The storage industry, particularly in densely populated areas, often uses hybrid rental agreements that give rise to legal issues and can be very costly to an owner.
Ambiguous lease clauses can provide a predicate for a tenant’s overcharge claims, or defenses against an owner’s efforts to collect additional rent, or even base rent. The problem is exacerbated when a drafting ambiguity is repeated in numerous leases for the same property, and multiple tenants challenge the enforceability of the rental clause.
Such a situation arose in Citibank. N.A. v. 666 Fifth Avenue Limited Partnership, a New York case decided a few years ago. The main issue in Citibank was whether the escalation provisions allowed for a reduction in Citibank’s (the tenant’s) fixed rent when the real property taxes were reduced below the base-year amount.
Citibank entered into two leases for office space in New York City.
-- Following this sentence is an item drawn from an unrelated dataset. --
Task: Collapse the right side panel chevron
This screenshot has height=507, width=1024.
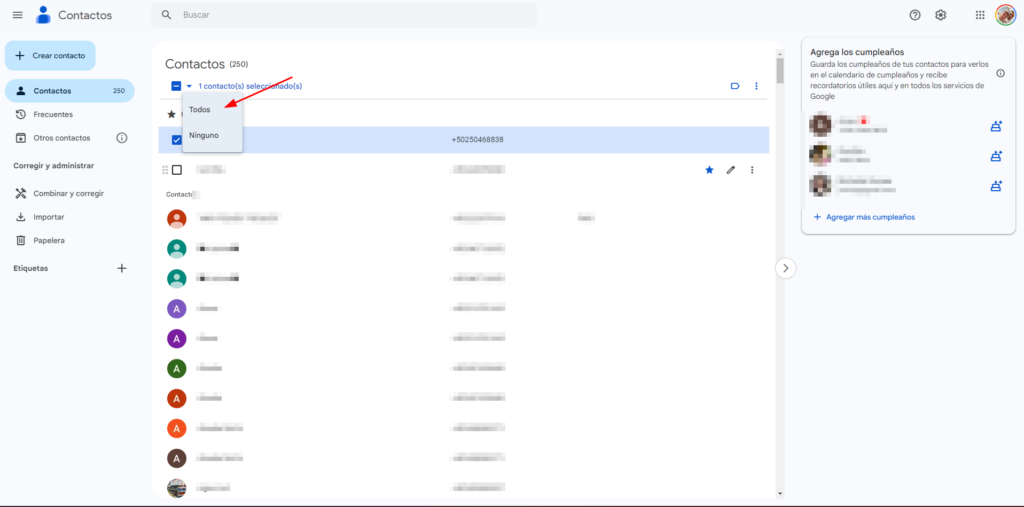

The leases contained similar terms and included a paragraph stating the fixed rent would be adjusted to reflect fluctuations between annual real estate taxes and comparable taxes for the base year. The lease provided:
If the taxes payable for any tax year . . . shall represent an increase above or decrease below the base taxes, then the fixed rent for such tax year and continuing thereafter until a new tax statement is rendered to tenant shall be increased or decreased, as the case may be, by tenant’s share of such increase or decrease.
The tax-escalation adjustment formula was further addressed in the following paragraph:
[If ] as a result thereof a refund of taxes is actually received by or on behalf of landlord, then promptly after receipt of such refund, landlord shall send tenant a tax statement adjusting the taxes for such tax year and setting forth tenant’s share of such refund and tenant shall be entitled to receive such share by way of a credit against the fixed rent next becoming due after the sending of such tax statement; provided, however, that tenant’s share of such refund shall be limited to the amount, if any, which tenant had theretofore paid to landlord as increased fixed rent for such tax year.
Citibank cited the first paragraph, arguing that the parties specifically contemplated and intended an actual reduction in fixed rent when taxes fall below the base-year amount. The landlord countered that the first paragraph could not be read alone. When considered in context with the limiting clause in the second paragraph, Citibank could only be entitled to a credit against escalations it had previously paid, and the base rent was never intended to be decreased.